An example is the mania for tree planting. It is incorrectly assumed by most people that planting trees is always good for the environment. But trees use water, and planting trees in the wrong places can substantially reduce the amount of water available for other environmental purposes. This could lead to expensive damage, such as reduced surface-water flows, higher salt concentrations in rivers and streams, and reduced returns for farmers in affected areas. A naively structured economic instrument that provides incentives to plant trees without regard to where they are planted will almost certainly not be cost effective.
The debate about economic instruments is complicated. And it is further confused by some of the more vocal members of the economics profession. One recent example is the recent pronouncement by the Australia Institute that Australian governments subsidise aluminium production, thereby generating more greenhouse gases. The claim is made on the basis that aluminium producers apparently receive cheap electricity. But this should not surprise anyone with a basic understanding of electricity markets. Aluminium producers buy base-load electricity in bulk. This type of electricity should be cheap because it costs relatively little to produce. A low price is not necessarily evidence of a subsidy.
Economic instruments have the potential to dramatically lower the costs of international controls of green-house gas emissions. The Kyoto Protocol mandates markets in which the right to emit carbon dioxide can be traded around the world. The idea is that greenhouse-gas-emitting industries in countries where it is expensive to reduce emissions to meet the Kyoto targets would purchase emission rights from countries where emission reduction is comparatively cheap. With careful implementation, this system could be the cheapest way to reduce global emissions.
The same result would hold in a domestic pollution-trading market. The US sulphur-dioxide market is often cited as a good example of such a market - and it is. But does the model easily apply to carbon dioxide, the most important greenhouse gas that is subject to the Kyoto Protocol? Much of the economic theory about carbon dioxide trading systems makes strong assumptions about the economic setting in which the system is introduced. For example, little attention is given to transactions costs and the existence of energy price distortions such as energy subsidies or fuel excise taxes.

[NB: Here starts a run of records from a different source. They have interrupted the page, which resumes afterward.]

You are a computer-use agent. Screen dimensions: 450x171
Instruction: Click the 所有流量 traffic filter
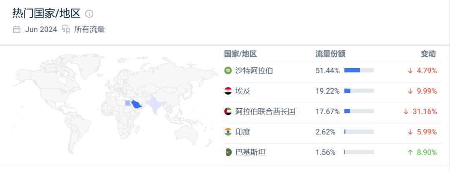coord(90,29)
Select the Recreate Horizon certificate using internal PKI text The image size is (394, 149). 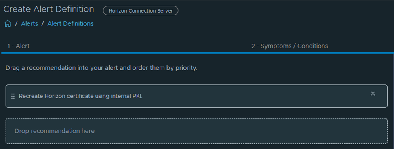81,96
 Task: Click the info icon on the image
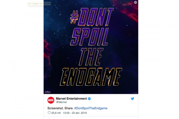[135, 2]
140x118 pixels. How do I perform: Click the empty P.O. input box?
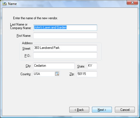coord(65,55)
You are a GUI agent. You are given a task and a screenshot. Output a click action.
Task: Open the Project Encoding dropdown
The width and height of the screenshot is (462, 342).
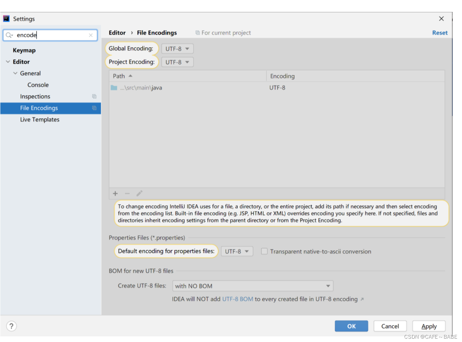(177, 62)
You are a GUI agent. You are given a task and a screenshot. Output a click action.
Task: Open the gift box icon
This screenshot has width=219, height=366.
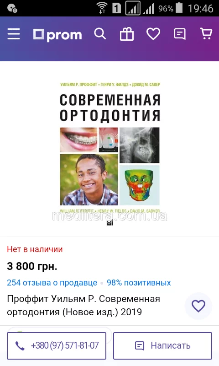(126, 34)
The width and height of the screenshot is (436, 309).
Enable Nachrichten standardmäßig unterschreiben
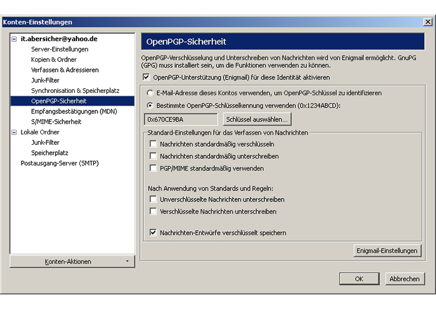(x=154, y=156)
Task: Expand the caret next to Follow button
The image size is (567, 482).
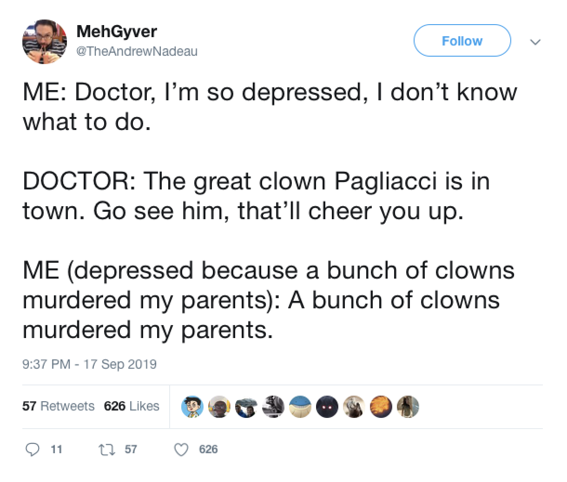Action: [x=535, y=42]
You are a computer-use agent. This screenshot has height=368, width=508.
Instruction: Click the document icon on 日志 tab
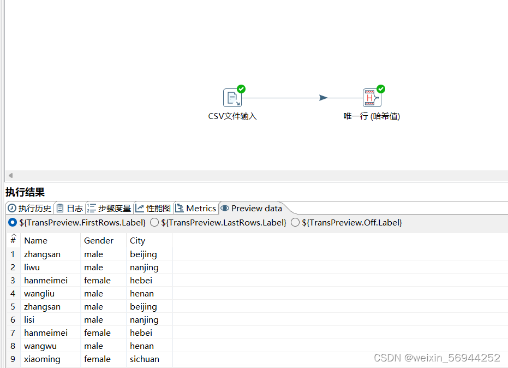click(x=60, y=208)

It turns out that introducing a carbon trading scheme into a market where there are taxes on fossil fuels will not lead to the most efficient results unless all existing tax distortions are removed, or further taxes are introduced to compensate. Given the wide diversity of taxes and subsidies on greenhouse-gas-producing sectors in many countries, this news will perhaps be greeted by the regulators as another excuse for more regulation. But the clear answer is to clean up distortionary taxes before introducing a permit-trading scheme.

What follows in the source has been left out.